§ EXERCISE OBJECTIVE: How many of the lines in the data contain "named"? Give only the number.

§ INFORMATION SHOWN:
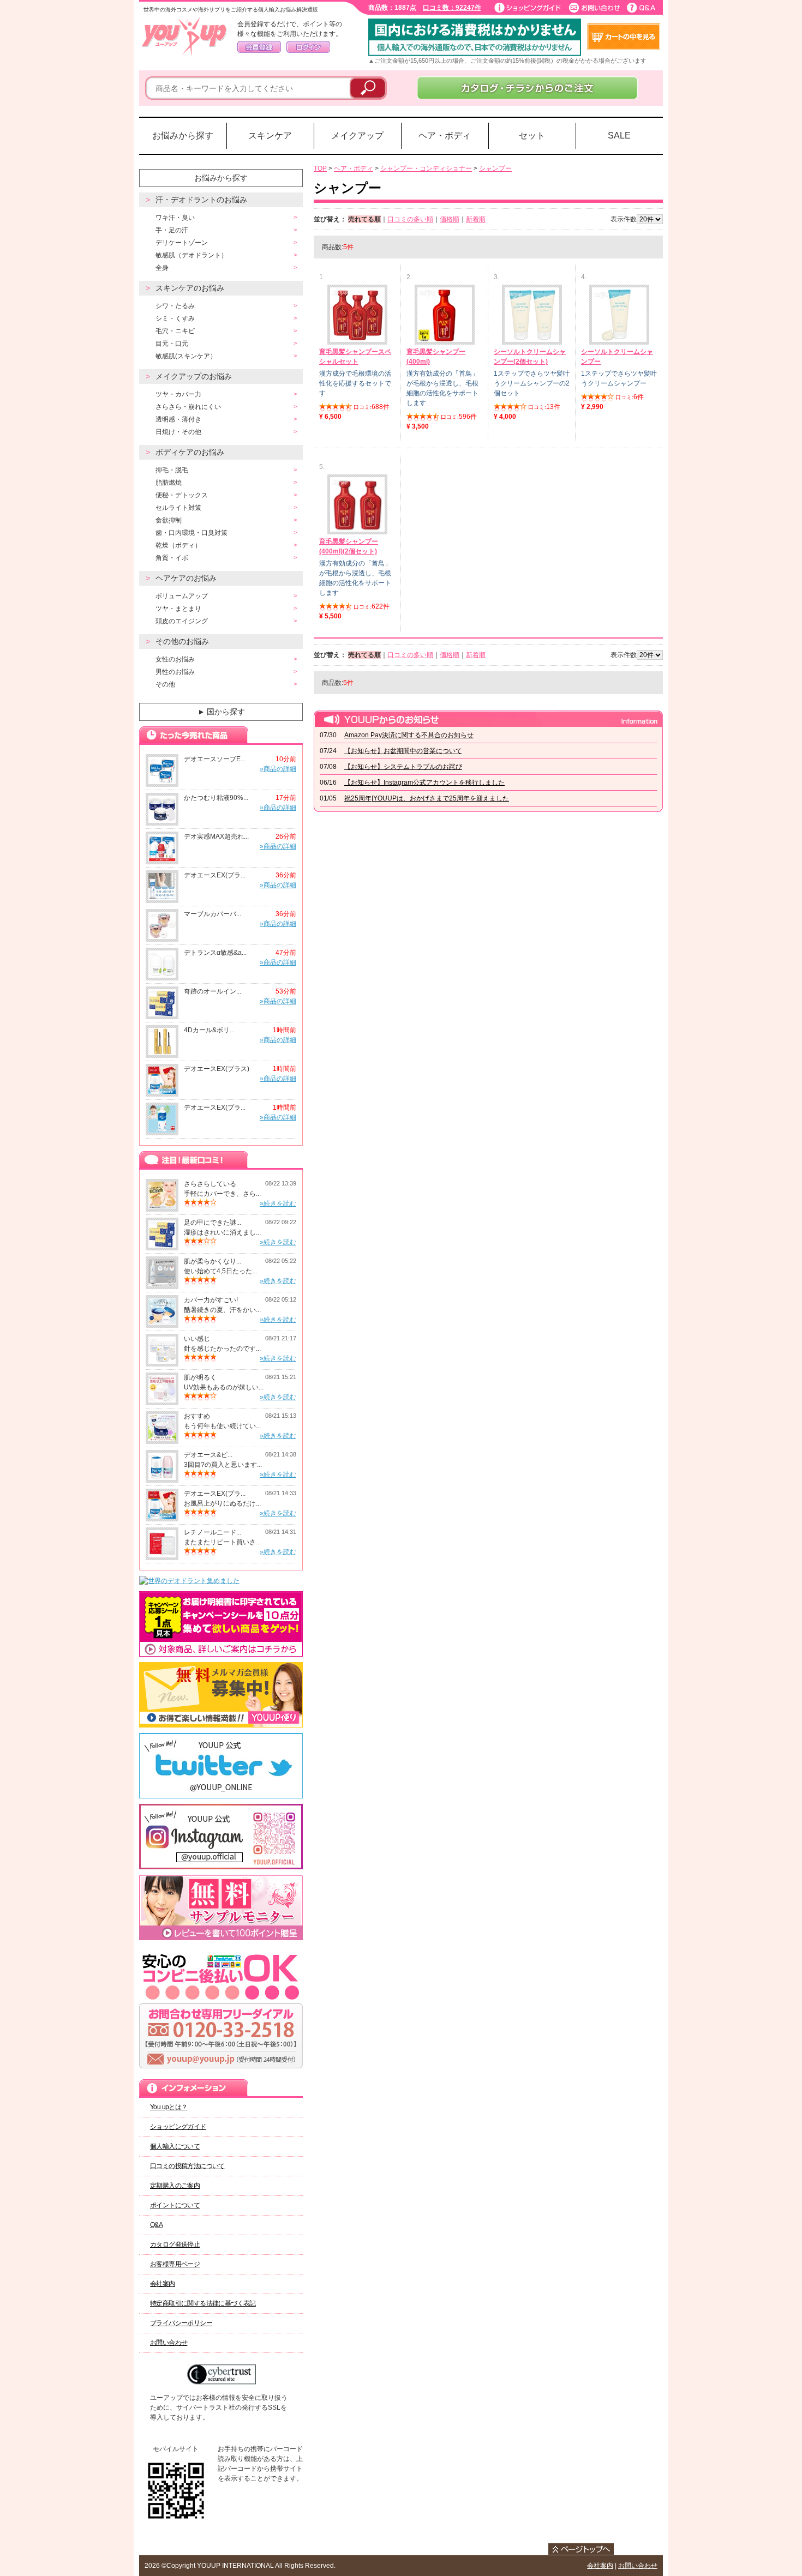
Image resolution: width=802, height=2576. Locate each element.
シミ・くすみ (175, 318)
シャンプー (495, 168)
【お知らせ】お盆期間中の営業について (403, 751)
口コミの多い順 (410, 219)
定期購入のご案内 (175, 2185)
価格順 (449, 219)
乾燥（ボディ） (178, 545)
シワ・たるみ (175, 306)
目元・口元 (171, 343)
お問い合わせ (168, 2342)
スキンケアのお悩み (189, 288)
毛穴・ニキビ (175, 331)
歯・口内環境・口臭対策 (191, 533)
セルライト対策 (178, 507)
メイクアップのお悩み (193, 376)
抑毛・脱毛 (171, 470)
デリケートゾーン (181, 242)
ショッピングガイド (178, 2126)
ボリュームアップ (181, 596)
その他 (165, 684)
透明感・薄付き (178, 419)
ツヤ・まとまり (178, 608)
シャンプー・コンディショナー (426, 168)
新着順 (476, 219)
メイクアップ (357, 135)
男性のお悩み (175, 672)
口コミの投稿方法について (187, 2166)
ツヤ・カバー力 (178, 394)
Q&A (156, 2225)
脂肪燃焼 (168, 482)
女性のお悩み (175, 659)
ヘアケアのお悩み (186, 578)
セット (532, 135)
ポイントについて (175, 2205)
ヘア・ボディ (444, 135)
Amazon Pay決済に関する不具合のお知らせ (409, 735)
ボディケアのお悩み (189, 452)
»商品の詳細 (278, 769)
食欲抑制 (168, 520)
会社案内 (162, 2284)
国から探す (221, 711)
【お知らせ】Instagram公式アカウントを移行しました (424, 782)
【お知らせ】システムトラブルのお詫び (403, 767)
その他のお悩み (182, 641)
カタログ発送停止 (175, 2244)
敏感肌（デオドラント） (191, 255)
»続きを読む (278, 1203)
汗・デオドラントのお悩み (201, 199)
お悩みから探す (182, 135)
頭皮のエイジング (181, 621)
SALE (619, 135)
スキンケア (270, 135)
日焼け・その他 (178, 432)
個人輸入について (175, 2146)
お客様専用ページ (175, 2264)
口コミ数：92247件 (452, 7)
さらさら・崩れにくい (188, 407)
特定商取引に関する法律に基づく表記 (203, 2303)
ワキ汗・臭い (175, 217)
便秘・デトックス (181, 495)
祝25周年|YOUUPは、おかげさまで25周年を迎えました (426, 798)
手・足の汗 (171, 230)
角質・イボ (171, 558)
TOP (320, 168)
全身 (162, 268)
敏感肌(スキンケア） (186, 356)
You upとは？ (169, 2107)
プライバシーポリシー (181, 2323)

==

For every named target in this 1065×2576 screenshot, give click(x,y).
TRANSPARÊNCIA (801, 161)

--

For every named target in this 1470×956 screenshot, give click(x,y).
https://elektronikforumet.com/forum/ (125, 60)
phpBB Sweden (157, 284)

§ RESULT FOR THIS TASK: 2